Work required
Repeat exactly, and only, the lines of the entries below from the one with "The height and width of the screenshot is (868, 1381)." through the one with "You are a GUI", both ends included.

Source data

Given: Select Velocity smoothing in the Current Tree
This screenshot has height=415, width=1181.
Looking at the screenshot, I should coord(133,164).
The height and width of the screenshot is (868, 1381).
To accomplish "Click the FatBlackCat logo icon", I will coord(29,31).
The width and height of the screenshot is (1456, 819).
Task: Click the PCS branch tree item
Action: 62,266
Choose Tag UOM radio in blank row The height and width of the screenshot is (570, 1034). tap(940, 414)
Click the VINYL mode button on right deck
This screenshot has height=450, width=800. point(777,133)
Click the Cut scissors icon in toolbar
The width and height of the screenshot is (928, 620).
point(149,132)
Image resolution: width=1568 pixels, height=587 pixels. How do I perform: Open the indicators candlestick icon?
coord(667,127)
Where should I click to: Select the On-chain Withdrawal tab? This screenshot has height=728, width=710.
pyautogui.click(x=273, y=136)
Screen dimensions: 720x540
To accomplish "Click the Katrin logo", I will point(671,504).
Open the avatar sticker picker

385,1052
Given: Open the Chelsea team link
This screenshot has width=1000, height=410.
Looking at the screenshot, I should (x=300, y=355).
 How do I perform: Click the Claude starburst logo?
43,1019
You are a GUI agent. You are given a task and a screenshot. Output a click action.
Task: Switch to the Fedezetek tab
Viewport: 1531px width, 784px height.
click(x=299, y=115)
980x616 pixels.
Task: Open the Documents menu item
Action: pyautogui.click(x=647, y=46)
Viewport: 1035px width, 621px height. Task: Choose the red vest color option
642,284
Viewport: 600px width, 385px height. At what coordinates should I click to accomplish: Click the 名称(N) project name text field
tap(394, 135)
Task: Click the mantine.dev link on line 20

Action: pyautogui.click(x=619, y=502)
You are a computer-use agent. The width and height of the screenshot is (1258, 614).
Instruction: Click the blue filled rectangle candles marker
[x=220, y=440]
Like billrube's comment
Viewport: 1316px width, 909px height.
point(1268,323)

Exercise answer
The height and width of the screenshot is (868, 1381).
To accomplish "Click the FatBlackCat logo icon", I will coord(29,31).
The width and height of the screenshot is (1456, 819).
Task: Click the PCS branch tree item
Action: 62,266
Choose Tag UOM radio in blank row The height and width of the screenshot is (570, 1034). tap(940, 414)
Click the VINYL mode button on right deck
This screenshot has height=450, width=800. point(777,133)
Click the Cut scissors icon in toolbar
The width and height of the screenshot is (928, 620).
point(149,132)
Image resolution: width=1568 pixels, height=587 pixels. How do I perform: Open the indicators candlestick icon?
coord(667,127)
Where should I click to: Select the On-chain Withdrawal tab? This screenshot has height=728, width=710.
pyautogui.click(x=273, y=136)
Screen dimensions: 720x540
To accomplish "Click the Katrin logo", I will point(671,504).
Open the avatar sticker picker

385,1052
Given: Open the Chelsea team link
This screenshot has width=1000, height=410.
Looking at the screenshot, I should (x=300, y=355).
 How do I perform: Click the Claude starburst logo?
43,1019
You are a GUI agent. You are given a task and a screenshot. Output a click action.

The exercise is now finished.